> [To do]: Scale everything from the line containing "1014x421 pixels." down to the line containing "will pyautogui.click(x=179, y=96).", both included, and nothing else from the records. Give those lines again with the requests left as they are, but multiply each coordinate in the answers by 2.5 and round to whole numbers, with halves going up.

> [Source data]:
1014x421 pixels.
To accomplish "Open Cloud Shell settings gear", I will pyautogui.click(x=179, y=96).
* * *
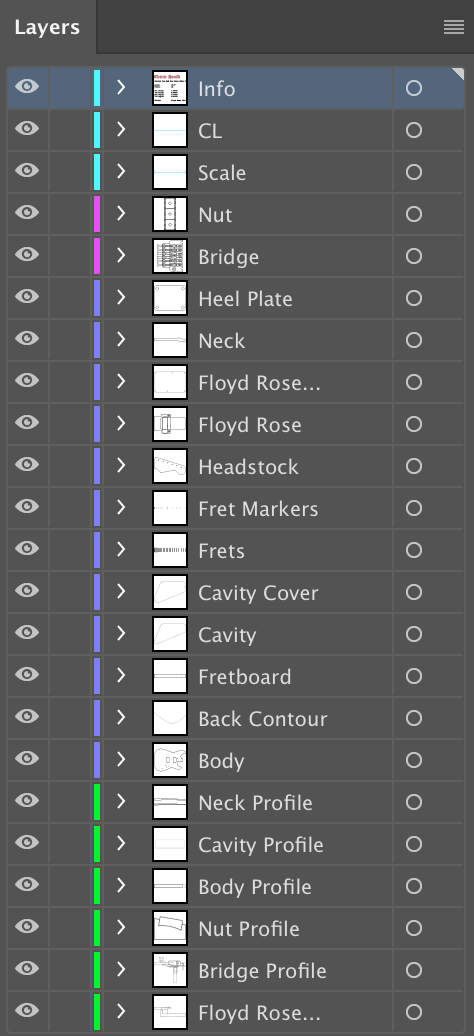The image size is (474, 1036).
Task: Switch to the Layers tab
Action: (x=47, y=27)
---
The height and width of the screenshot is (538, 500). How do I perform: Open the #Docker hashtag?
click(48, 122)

> [Answer to the task]:
1014x421 pixels.
To accomplish "Open Cloud Shell settings gear", I will pyautogui.click(x=448, y=240).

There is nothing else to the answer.